L’Orchestra e Coro dell’Accademia Nazionale di Santa Cecilia e il cast di cantanti solisti (tra cui spiccano Nadine Sierra nella parte di Maria, Alek Shrader in quella di Tony e Tia Architto nei panni di Anita) ci hanno restituito tutta la carica travolgente di questo capolavoro: da “La canzone dei Jets”, di propulsione ritmica stravinskijana, fino all’incalzante “America”, che alterna ritmi binari e ternari, passando per le romantiche “Maria” e “Tonight”, quest’ultima continuamente modulante e tendente a una misteriosità quasi herrmanniana; ma grande virtuosismo è stato sfoggiato anche nei brani cosiddetti “di alleggerimento”, come “I Feel Pretty” o la divertentissima “Gee, Officer Krupke”. Michele Dall’Ongaro, Presidente-Sovrintendente e Direttore Artistico dell’Accademia Nazionale di Santa Cecilia, ha giustamente rimarcato in conferenza stampa come West Side Story sia un musical sostanzialmente pessimista (noi aggiungeremmo conservatore) che fa a pezzi l’ideale dell’unione, l’ottimismo del New Deal, narrando la storia di giovani sconfitti in partenza tra cui fallisce ogni tentativo di comunicazione non violenta.
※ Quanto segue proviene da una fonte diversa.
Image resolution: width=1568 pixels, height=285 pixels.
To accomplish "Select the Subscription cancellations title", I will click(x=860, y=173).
A questo punto la musica si fa carico non tanto di unire generi e stili – come si è detto la cifra predominante è quella di una scrittura solidamente classica-occidentale – ma, grazie al matrimonio con la parola, di creare un ponte tra le sensazioni più disparate, spesso diametralmente opposte, proprie del turbamento giovanile: le pulsioni di morte (la violenza tra bande) e quelle vitali (l’amore tra Tony e Maria); il sentimento di morte in vita, ovvero quello che precede l’attimo dell’innamoramento (“Oggi il mondo era solo un indirizzo, un luogo in cui vivere, un posto come un altro”), e la prospettiva di una conciliazione dopo la morte (“Pace e tranquillità e aria aperta ci attendono da qualche parte”). Ne risulta una visione per nulla edificante, valida oggi come ieri. Ringraziamo l’Accademia di Santa Cecilia per averla fatta rivivere in questo splendido concerto.